» Task to carry out:
Pull from the data below each line where the word "will" occurs, and copy it.

Dataset entries
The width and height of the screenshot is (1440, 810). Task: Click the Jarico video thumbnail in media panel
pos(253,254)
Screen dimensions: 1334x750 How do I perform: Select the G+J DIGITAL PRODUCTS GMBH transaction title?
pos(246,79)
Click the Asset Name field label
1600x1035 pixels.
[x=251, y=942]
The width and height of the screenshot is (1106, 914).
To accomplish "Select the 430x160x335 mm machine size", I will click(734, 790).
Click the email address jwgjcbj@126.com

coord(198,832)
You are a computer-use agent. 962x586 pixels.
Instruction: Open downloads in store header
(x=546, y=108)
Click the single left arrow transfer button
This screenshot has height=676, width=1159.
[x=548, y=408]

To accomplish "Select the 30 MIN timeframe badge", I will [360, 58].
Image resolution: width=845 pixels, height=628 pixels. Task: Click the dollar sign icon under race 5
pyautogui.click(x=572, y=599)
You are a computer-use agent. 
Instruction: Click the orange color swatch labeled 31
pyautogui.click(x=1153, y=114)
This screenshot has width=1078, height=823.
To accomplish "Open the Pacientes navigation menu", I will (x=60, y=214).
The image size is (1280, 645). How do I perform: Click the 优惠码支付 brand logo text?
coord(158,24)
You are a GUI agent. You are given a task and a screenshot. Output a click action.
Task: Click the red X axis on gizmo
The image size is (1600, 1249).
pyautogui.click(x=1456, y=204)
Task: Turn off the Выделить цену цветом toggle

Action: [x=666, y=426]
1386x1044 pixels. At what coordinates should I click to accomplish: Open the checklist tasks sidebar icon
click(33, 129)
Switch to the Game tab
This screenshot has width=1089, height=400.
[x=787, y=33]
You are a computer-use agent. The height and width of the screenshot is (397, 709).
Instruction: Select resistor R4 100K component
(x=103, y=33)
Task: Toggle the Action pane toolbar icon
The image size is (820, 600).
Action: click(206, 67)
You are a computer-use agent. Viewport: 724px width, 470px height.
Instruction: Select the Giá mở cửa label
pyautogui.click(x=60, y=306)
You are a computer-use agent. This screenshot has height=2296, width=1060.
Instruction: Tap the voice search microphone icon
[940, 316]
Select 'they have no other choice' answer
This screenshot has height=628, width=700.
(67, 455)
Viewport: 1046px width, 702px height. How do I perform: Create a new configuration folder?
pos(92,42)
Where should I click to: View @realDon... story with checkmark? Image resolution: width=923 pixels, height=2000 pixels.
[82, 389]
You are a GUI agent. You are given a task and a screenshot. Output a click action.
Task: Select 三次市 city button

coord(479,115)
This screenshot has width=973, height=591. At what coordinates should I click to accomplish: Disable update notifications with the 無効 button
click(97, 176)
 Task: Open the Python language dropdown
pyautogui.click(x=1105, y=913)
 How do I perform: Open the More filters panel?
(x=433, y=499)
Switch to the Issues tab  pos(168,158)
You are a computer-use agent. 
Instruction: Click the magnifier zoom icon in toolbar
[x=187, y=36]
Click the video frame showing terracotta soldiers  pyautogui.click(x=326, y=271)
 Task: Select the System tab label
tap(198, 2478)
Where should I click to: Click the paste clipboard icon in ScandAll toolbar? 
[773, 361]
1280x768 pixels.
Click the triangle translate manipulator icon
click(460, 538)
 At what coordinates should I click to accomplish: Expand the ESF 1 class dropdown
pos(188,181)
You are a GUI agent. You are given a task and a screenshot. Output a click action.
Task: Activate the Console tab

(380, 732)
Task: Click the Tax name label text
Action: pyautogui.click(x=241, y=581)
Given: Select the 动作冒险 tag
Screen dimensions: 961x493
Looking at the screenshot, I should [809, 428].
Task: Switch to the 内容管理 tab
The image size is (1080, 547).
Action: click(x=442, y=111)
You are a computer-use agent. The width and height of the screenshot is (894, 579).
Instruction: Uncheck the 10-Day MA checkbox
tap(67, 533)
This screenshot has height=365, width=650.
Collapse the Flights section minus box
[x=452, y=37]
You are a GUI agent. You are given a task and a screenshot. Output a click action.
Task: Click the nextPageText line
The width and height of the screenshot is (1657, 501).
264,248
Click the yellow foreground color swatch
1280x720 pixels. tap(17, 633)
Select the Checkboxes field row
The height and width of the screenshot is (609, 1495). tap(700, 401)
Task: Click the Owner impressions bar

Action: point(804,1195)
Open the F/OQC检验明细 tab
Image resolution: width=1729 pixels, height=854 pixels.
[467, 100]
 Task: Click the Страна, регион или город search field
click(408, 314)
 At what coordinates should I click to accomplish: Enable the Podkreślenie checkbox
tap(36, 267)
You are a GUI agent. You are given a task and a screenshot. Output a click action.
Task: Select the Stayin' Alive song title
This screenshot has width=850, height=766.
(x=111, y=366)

» Response box:
To accomplish "Select the 430x160x335 mm machine size", I will click(734, 790).
To accomplish "Select the 30 MIN timeframe badge", I will [360, 58].
To accomplish "Open the Pacientes navigation menu", I will (x=60, y=214).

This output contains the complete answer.